O ministro dos Transportes, Renan Filho, detalhou os principais pontos da Medida Provisória nº 1.343/2026 durante entrevista ao programa Bom Dia, Ministro, nesta terça-feira (24). Segundo ele, a medida representa um avanço decisivo na proteção dos caminhoneiros e no fortalecimento das regras do transporte rodoviário de cargas no país.
“Por meio da ANP [Agência Nacional do Petróleo, Gás Natural e Biocombustíveis], vamos conseguir fiscalizar 100% dos fretes no país e o piso mínimo será cumprido.
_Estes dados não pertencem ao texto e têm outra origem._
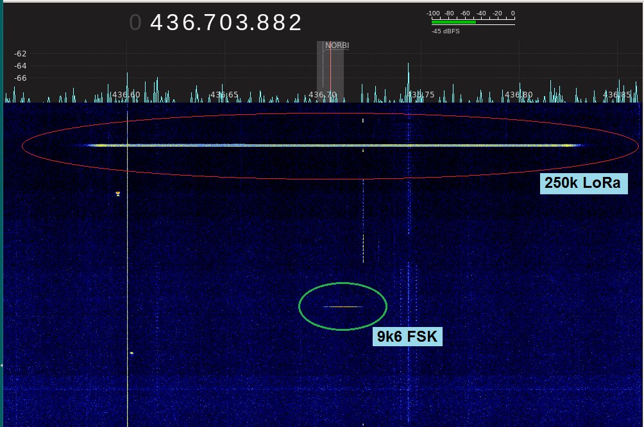
Task: Click the 9k6 FSK annotation label
Action: [407, 336]
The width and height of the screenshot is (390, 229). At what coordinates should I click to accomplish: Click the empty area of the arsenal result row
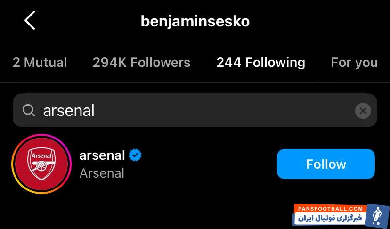coord(207,164)
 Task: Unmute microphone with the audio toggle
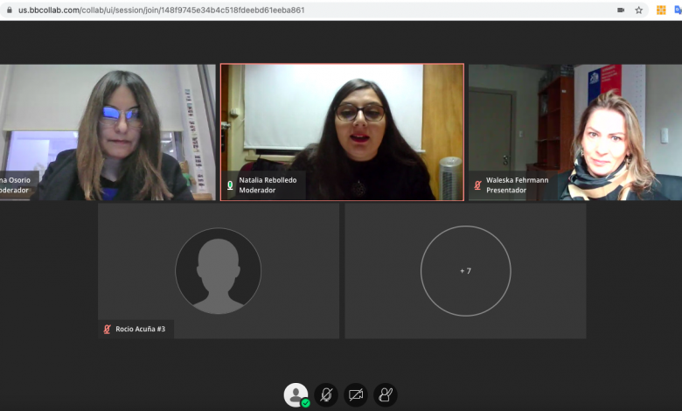pyautogui.click(x=326, y=395)
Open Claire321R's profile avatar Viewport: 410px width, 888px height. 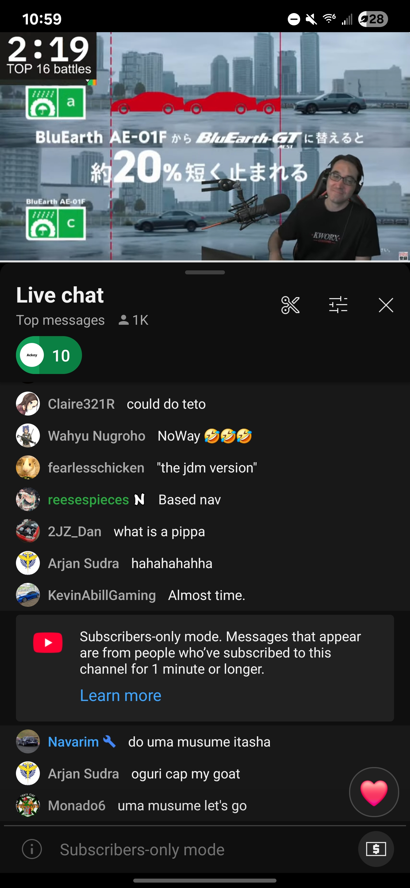pyautogui.click(x=28, y=404)
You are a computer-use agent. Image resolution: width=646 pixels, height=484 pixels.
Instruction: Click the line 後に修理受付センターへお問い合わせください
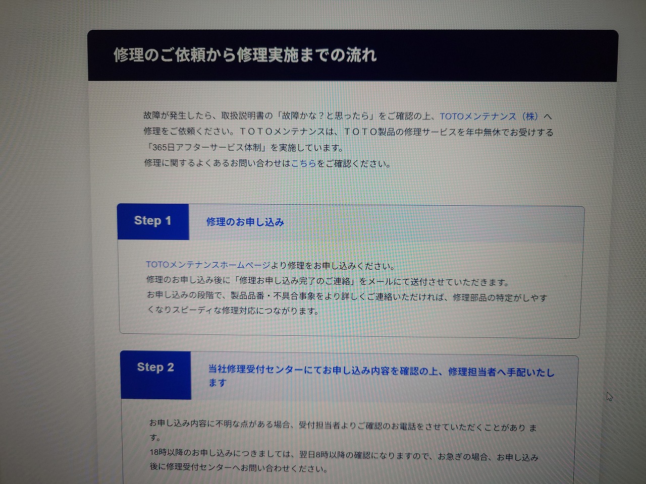(238, 468)
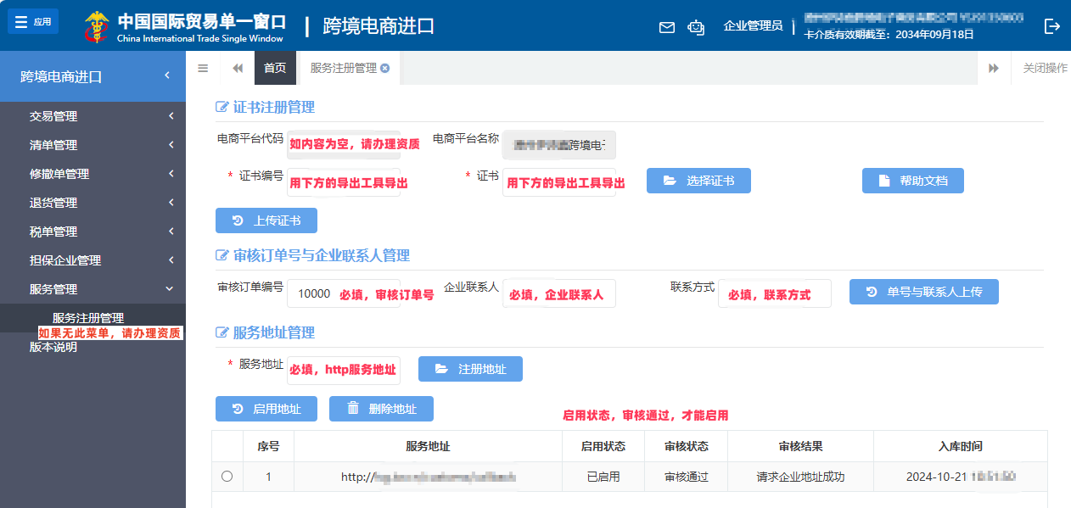Viewport: 1071px width, 508px height.
Task: Click the envelope mail icon in the top bar
Action: (667, 27)
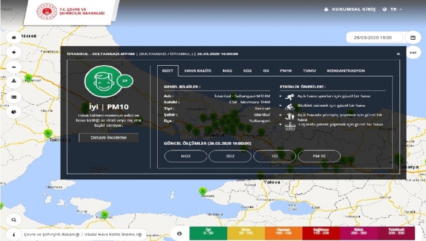Open the pie chart icon in sidebar
Viewport: 426px width, 241px height.
coord(13,111)
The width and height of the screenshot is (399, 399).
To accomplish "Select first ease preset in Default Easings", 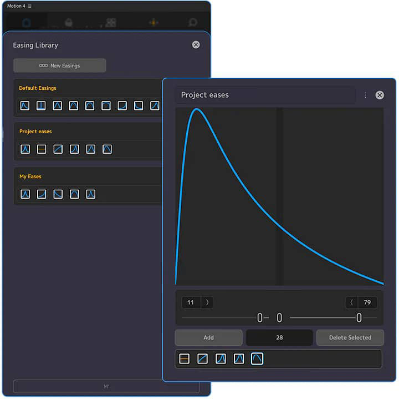I will click(25, 105).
É uma demanda dos caminhoneiros, é lei no Brasil desde 2018 - uma lei que não era cumprida”, destacou.
A medida do governo federal garante o cumprimento do piso mínimo do frete, ampliando a transparência nas operações e assegurando mais equilíbrio nas relações entre transportadores e contratantes.
Ainda segundo o ministro, entre as principais mudanças trazidas pela MP está o endurecimento das penalidades para o descumprimento das regras.
Empresas transportadoras poderão sofrer desde a suspensão cautelar do Registro Nacional de Transportadores Rodoviários de Cargas (RNTRC) até o cancelamento da autorização para atuar no setor por até dois anos, em casos mais graves ou de reincidência.
Já os transportadores autônomos (TAC) não serão alvo dessas suspensões.
A iniciativa também prevê multas elevadas para contratantes que descumprirem o piso do frete, variando de R$ 1 milhão a R$ 10 milhões por operação, além da possibilidade de proibição de contratar novos fretes.
Sócios e integrantes de grupos econômicos também poderão ser responsabilizados.